## Excerpt to read
■ ■ ■ ■ ■ ■ ■
More than 2,400 wildfires have burnt more than 4.7 million hectares of land in Canada so far this season. This has blanketed much of the country (and parts of the United States) in smoke. Many people, including Prime Minister Justin Trudeau, laid the blame for this particularly dour spring on the shoulders of climate change.
It’s largely believed that climate change is playing a role in the wildfires this year. However, it’s also important to understand how it’s interacting with the other factors at play, and to bear in mind what is known about how climate change could be affecting those other factors.
It’s still really smoky. How much can I blame climate change?
It’s not 100 per cent correct to say that everything Canada is experiencing this year is due to climate change, rather that climate change is setting the stage for this particularly difficult fire season.
In a video interview, Chris Scott, chief meteorologist with The Weather Network, said that one factor is the jet stream, a stream of fast moving air in the atmosphere that drives many weather systems in the country. Climate change could impact jet streams by weakening and ultimately warping them, though it’s not confirmed.
■ ■ ■ ■ ■ ■ ■
Dataset entries
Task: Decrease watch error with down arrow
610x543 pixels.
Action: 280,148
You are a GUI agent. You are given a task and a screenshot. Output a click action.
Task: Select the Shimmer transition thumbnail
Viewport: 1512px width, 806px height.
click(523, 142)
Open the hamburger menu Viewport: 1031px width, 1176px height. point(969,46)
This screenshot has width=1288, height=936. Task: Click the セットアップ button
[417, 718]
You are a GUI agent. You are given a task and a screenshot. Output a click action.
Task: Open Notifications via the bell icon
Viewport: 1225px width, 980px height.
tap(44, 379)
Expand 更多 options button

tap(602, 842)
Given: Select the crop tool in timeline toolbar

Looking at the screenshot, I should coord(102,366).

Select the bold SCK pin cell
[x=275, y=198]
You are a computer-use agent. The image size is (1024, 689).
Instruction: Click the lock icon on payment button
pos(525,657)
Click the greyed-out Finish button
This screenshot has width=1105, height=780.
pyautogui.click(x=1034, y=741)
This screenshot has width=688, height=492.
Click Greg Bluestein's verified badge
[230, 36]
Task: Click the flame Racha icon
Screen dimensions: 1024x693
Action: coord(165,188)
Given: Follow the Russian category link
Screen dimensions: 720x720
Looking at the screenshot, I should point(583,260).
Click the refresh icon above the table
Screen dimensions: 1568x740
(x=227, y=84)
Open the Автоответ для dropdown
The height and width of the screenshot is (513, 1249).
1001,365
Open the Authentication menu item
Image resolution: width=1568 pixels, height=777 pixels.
■ ■ ■ ■ ■ ■ ■
## Work instructions
1. Reproduce the part of the article on Canada's wildfires that begins at the words "It’s largely believed" and stops after "it’s not confirmed.".
2. According to the article on Canada's wildfires, what is Chris Scott's job?
3. Pick up the article on Canada's wildfires after its last sentence and keep writing.
The items are separate material and have nothing to do with the article on Canada's wildfires.

## Responses
1.
It’s largely believed that climate change is playing a role in the wildfires this year. However, it’s also important to understand how it’s interacting with the other factors at play, and to bear in mind what is known about how climate change could be affecting those other factors.
It’s still really smoky. How much can I blame climate change?
It’s not 100 per cent correct to say that everything Canada is experiencing this year is due to climate change, rather that climate change is setting the stage for this particularly difficult fire season.
In a video interview, Chris Scott, chief meteorologist with The Weather Network, said that one factor is the jet stream, a stream of fast moving air in the atmosphere that drives many weather systems in the country. Climate change could impact jet streams by weakening and ultimately warping them, though it’s not confirmed.

2. He is chief meteorologist with The Weather Network.

3.
This year, over Canada the jet stream has been particularly weak, meaning that the country isn’t seeing “big, vigorous storms,” that would otherwise help douse the flames,” he told Chris Murphy, a Weather Network meteorologist, in the video.
“The jet stream is the great director in the weather drama we see on a daily basis. It’s probably the weirdest jet stream I’ve seen in Canada, late May into June.”
They’re both meteorologists named Chris?
NASA Earth Observatory satellite imagery of wildfire smoke from Canada blanketing parts of the east coast. (NASA)
OK, so, basically, climate change + X = bad news?
Another factor is that the world has cycled away from a cooler La Niña climate pattern towards a much warmer El Niño. Hotter temperatures can lead to more dried out plant matter which can, in turn, lead to more fuel for fires. The verdict is out on whether or not climate change is impacting this cycle.
Some things are easier to attribute to climate change. For example, in Alberta, climate change is poised to make the province drier and hotter. This means there’s more dead plant matter to act as fuel, potentially causing more wildfires. While many of the wildfires across the country are human-caused, climate change may also increase the severity of storms, meaning there could be more lightning to start fires.
A satellite captures wildfire smoke on May 16, 2023. (NASA EarthData)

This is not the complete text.